Given instruction 1:
Answer these from the blog post on building the Should iRun app:
(a) In what format does Transperth provide its timetables?
(b) Into which database was the timetable data imported?
(c) What tool found on github handled the import?
Given instruction 2:
For each statement, say whether it agrees with the blog post on building the Should iRun app, and quote the words that decide it:
(a) The app retrieves timetables from a central web service over the network.
(b) The GTFS data comes as flat CSV files.
(c) Writing the queries was the hardest part of the work.
Given instruction 3: Pick up the blog post on building the Should iRun app after its final sentence and keep writing.

Document excerpt start

Dan Poltawski's Blog

Should iRun - the Tech

This is the second of two posts on creating my first app Should iRun. You can find the first post here.

Obtaining timetable information

To recap from my first post – the idea of Should iRun is to provide quick access to departure times of trains passing through stations close by. To make this idea into reality, I first needed to gain access to timetable information in an electronic format. Fortunately, I discovered that Transperth provide access to their timetables in Google Transit [GTFS] format and with a license which allows it to be used by my app. Kudos to transperth for releasing information to the public and not just to Google.

Armed with the GTFS timetable data, I had two choices for the way I could construct the application:

  • Provide a central web service which stores serves the timetables to my application over the network
  • Package the timetable information and ship it as part of the application.

I decided it would be best to ship the data with my application. As a goal for my app is to be as fast as possible, it turns out to be an obvious choice:– At rush hour times the cellular network in Perth can become congested and slow to retrieve data – so looking up the timetable information would be slow and frustrating using the data connection. With the timetables pre-populated on the device they can be looked up instantly.

The GTFS data is provided as a series of flat files (CSV), looking up timetable information using flat files, is not really a practical approach, so the data needed to be imported into sqlite (a relational database which comes with iOS as standard). Shortly after constructing a schema and writing a small perl script™, I realised the error of my ways. I stopping the DIY approach, searched github and found A Small Python Tool for Importing GTFS Data into SQL, which maps the csv files to database tables and does the import job (plus some basic indexes).

Once I verified the imported data, it was time to get to work constructing the queries needed to create the basic shell of the app. Since I spend my days on Moodle working with SQL all the time, this was probably the most straight forward part of the whole operation. :)

Document excerpt end
Data entries start

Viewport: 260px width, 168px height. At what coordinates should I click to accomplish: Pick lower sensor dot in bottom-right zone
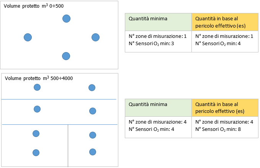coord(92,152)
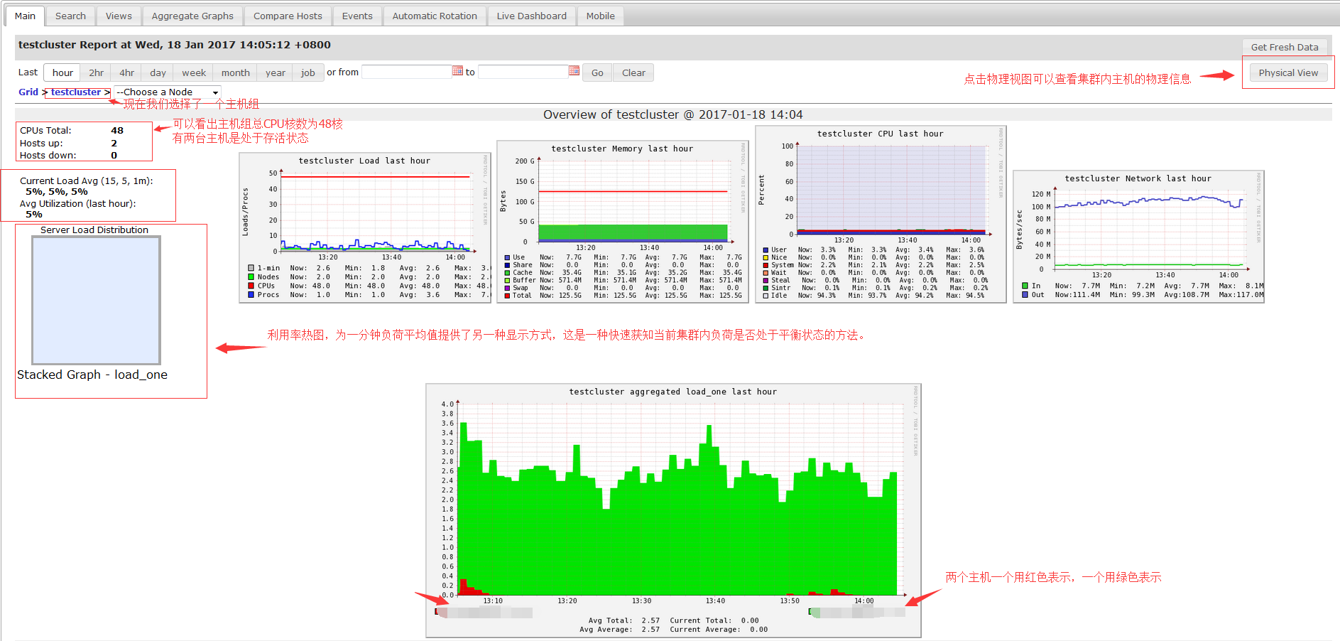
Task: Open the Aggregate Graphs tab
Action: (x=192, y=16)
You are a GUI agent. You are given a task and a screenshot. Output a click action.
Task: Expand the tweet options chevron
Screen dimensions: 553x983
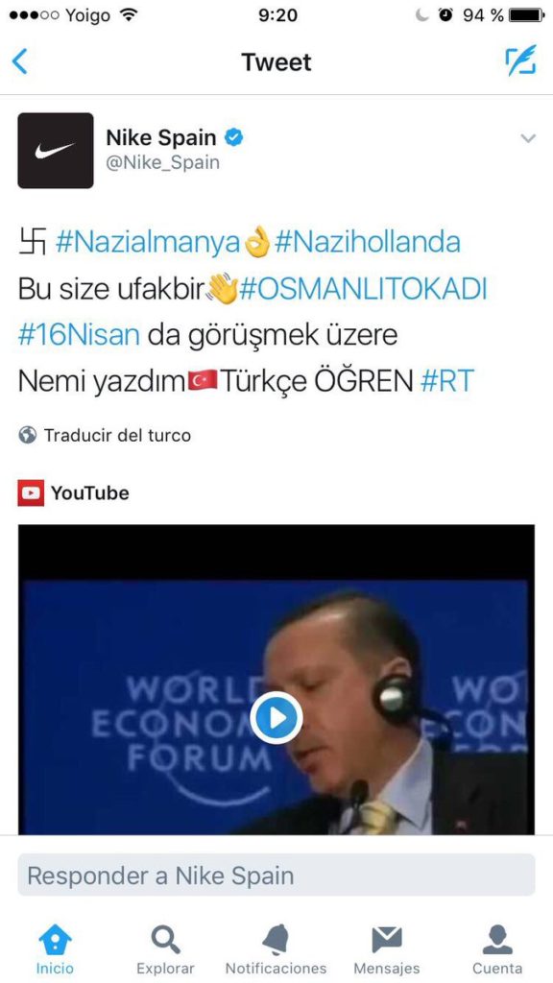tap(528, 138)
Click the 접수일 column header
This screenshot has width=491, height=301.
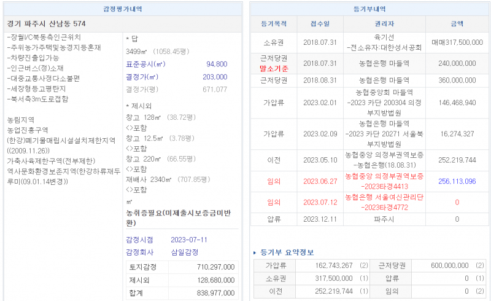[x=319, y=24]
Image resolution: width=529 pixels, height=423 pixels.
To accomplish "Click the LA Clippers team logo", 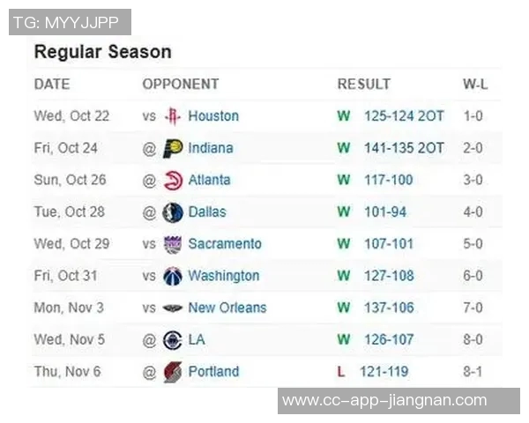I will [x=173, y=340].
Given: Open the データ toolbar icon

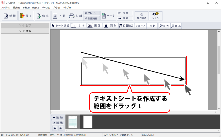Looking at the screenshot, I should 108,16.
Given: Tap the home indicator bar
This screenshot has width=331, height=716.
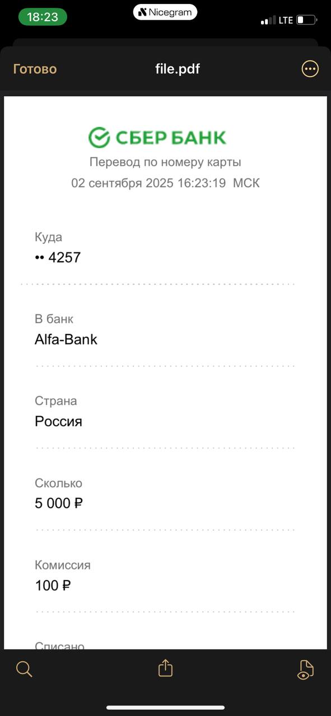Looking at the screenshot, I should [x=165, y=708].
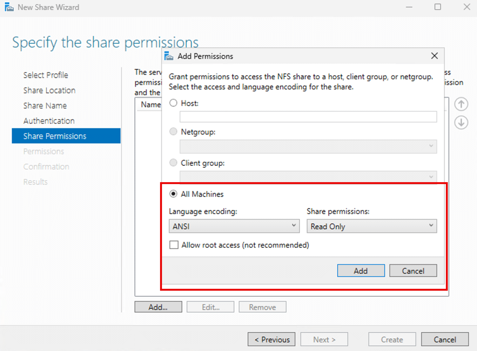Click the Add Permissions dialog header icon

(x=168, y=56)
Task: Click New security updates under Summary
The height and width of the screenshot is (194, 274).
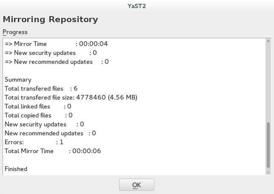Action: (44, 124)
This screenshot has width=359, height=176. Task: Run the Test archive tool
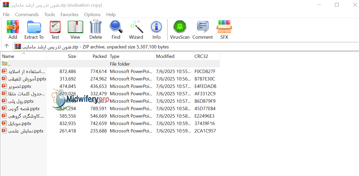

Data entries end
Data entries start

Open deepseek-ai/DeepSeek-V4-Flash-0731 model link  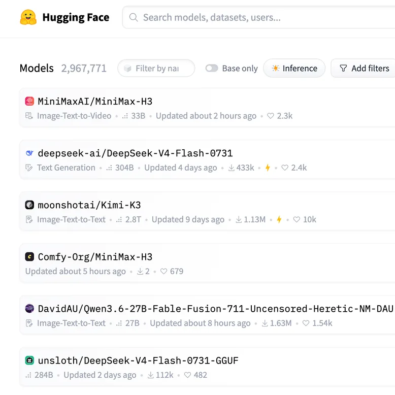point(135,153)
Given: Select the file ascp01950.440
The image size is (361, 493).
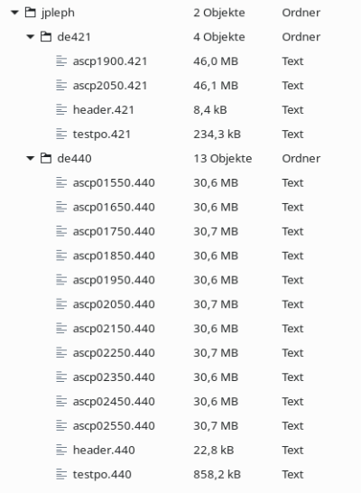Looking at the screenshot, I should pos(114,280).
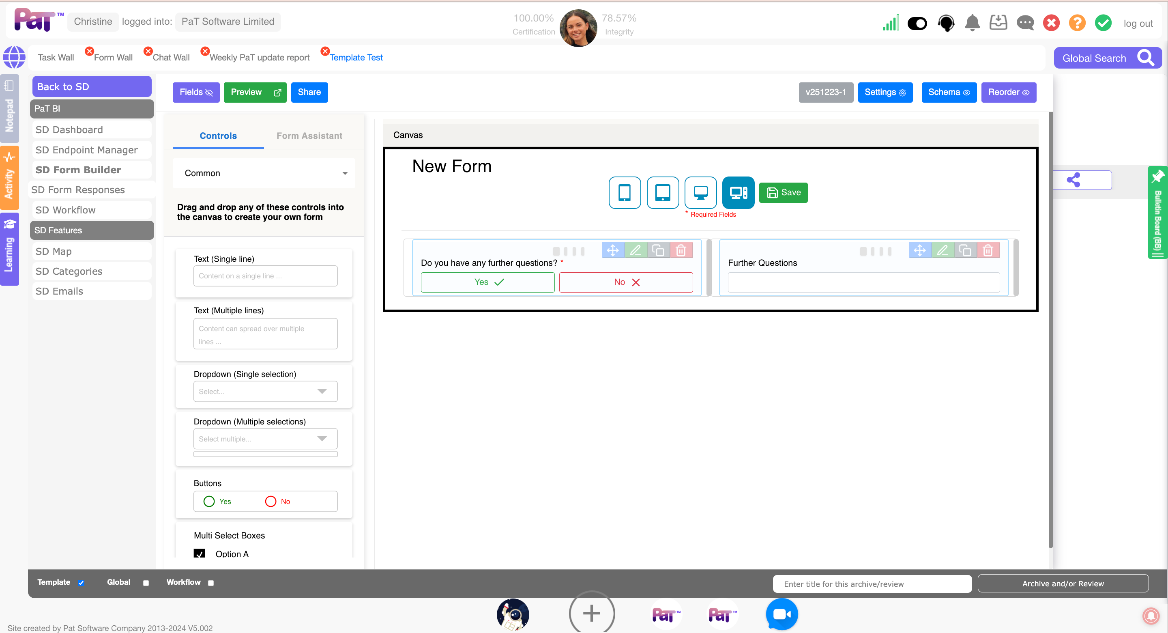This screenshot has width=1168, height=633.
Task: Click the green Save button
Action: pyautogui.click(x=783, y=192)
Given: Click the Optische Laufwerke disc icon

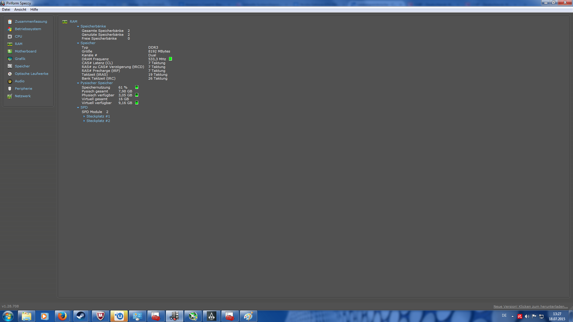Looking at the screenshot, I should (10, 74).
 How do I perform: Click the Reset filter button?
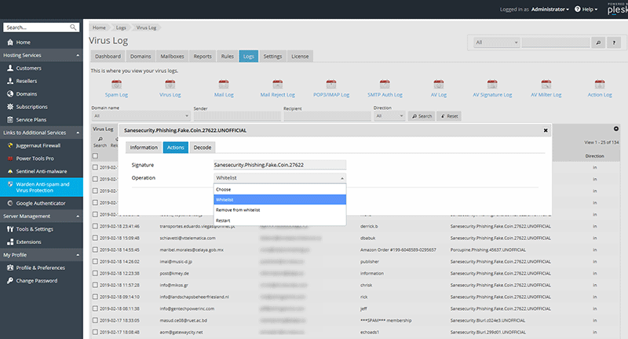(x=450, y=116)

Data entries end
Data entries start

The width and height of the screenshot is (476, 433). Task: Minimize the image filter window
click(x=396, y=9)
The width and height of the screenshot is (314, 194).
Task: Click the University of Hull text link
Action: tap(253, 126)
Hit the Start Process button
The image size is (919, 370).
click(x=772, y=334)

Data entries end

Task response 1:
(a) Google Transit [GTFS] format.
(b) sqlite.
(c) A Small Python Tool for Importing GTFS Data into SQL.

Task response 2:
(a) No: "I decided it would be best to ship the data with my application."
(b) Yes: "The GTFS data is provided as a series of flat files (CSV)"
(c) No: "this was probably the most straight forward part of the whole operation."

Task response 3:
I ended with a set of queries like this (this showing the next departures from a specific stop):

SELECT t.trip_id, s.departure_time, t.trip_headsign
FROM gtfs_stop_times s
JOIN gtfs_trips t ON s.trip_id = t.trip_id
JOIN gtfs_calendar c ON t.service_id = c.service_id
WHERE sunday = 1 AND start_date <= '20130210' AND end_date >= '20130210' AND s.stop_id = 99531
AND s.departure_time > '18:00:00'
ORDER BY s.departure_time

While the queries were straight forward – there were a few things I ended up adding to the ‘import process’ when creating the sqlite database:

  • The imported data ended up being huge (50MB+ when uncompressed) and this is being shipped with the main application so I needed to reduce the size. I ended up stripping out the ‘shapes’ table. This table describes the physical path which every journey takes; I wasn’t using this info at all and figured that if I was to add it then you’d i’d need to use a network connection to display the map, so I could potentially provide this using a web service.
  • The GTFS data is formatted in a way to be as generic for all situations as possible and is probably pretty close to first normal form. As it turned out, computing some of the queries for 13,000 stops was a little bit too slow and would be even slower on the iPhone’s hardware. So I did some denormalisation and index optimisation to get the information quickly enough (whilst not increasing the data size from the first point with huge indexes)

With the basics of the data model sorted, I could get down to business and construct the app!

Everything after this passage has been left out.